After calculating the MSD and identifying the linear portion of the plot, the :func: diffusion_coefficient method of lipyphilic.lib.lateral_diffusion.MSD can be used to calculate $$D_{xy}$$. We need to pass the time at which to start and stop the linear fit:

d, sem = msd.diffusion_coefficient(
start_fit=400,
end_fit=600
)


This will calculate a diffusion coefficient for each individual lipid and return the mean and standard error of the distribution of coefficients.

To calculate the diffusion coefficient of a subset of lipids we can use the :attr:lipid_sel keyword:

d, sem = msd.diffusion_coefficient(
start_fit=400,
end_fit=600,
lipid_sel="resname CHOL"
)
`

which will calculate the lateral diffusion coefficient for cholesterol, using a fit to the MSD curve from lagtime $$\Delta t = 400$$ to lagtime $$\Delta t = 600$$.

class lipyphilic.lib.lateral_diffusion.MSD(universe, lipid_sel, com_removal_sel=None, dt=None)[source]

Calculate the mean-squared lateral displacement of lipids in a bilayer.

The MSD is returned in units of $$nm^2/ns$$.

Parameters
• universe (Universe) – MDAnalysis Universe object

• lipid_sel (str) – Selection string for calculating the mean-squared displacemnt. IF multiple atoms per lipid are selected, the center-of-mass of these atoms will be used for calculating the MSD.

• com_removal_sel (str, optional) – The MSD of the center of mass of atoms in this selection will be subtracted from all individual lipid MSDs. The default is None, in which case no center of mass motion removal is performed.

• dt (float, optional) – The time, in nanoseconds, between consecutive frames in universe.trajectory. The defualt is None, in which case dt is taken to be universe.trajectory.dt divided by 1000.

diffusion_coefficient(start_fit=None, stop_fit=None, lipid_sel=None)[source]

Calculate the lateral diffusion coefficient via the Einstein relation.

A diffusion is calculated for each lipid through a linear fit to its MSD curve. The mean and standard error of the diffusion coefficient is returned.

Parameters
• start_fit (float, optional) – The time at which to start the linear fit to the MSD curve. The default is None, in which case the fit will exclude the first 20% of the MSD data.

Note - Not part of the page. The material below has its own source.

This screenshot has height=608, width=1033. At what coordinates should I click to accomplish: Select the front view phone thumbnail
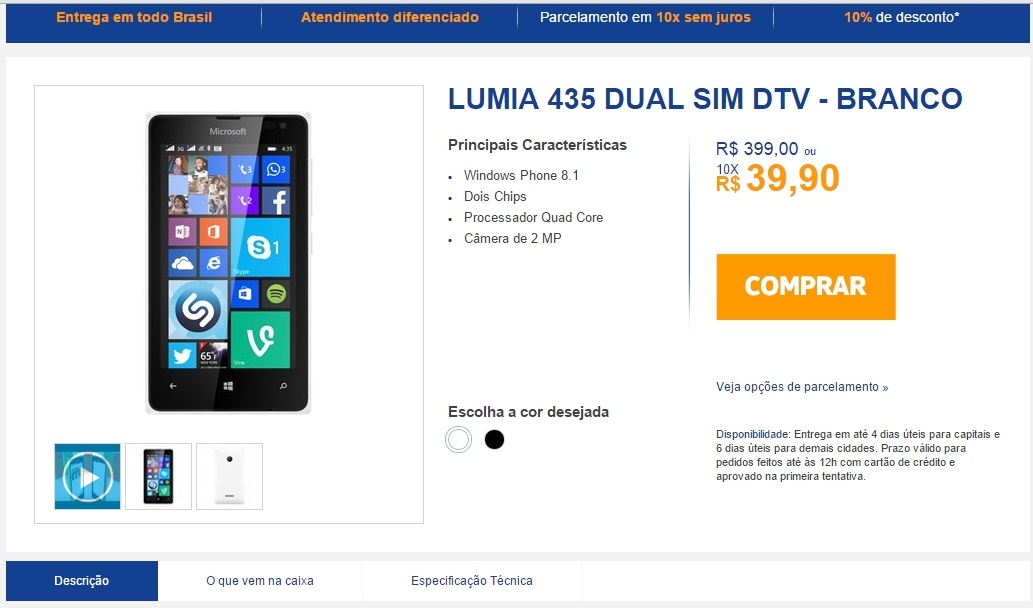[159, 476]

• stop_fit (float, optional) – The time at which to stop the linear fit to the MSD curve. The default is None, in which case the fit will exclude the final 20% of the MSD data.

• lipid_sel (str, optional) – Selection string for lipids to include in calculating the diffusion coefficient.

Returns

• d (float) – The mean lateral diffusion coefficient, in $$cm^2/s$$., averaged over all lipids in lipid_sel.

• sem (float) – The standard error of the diffusion coefficients.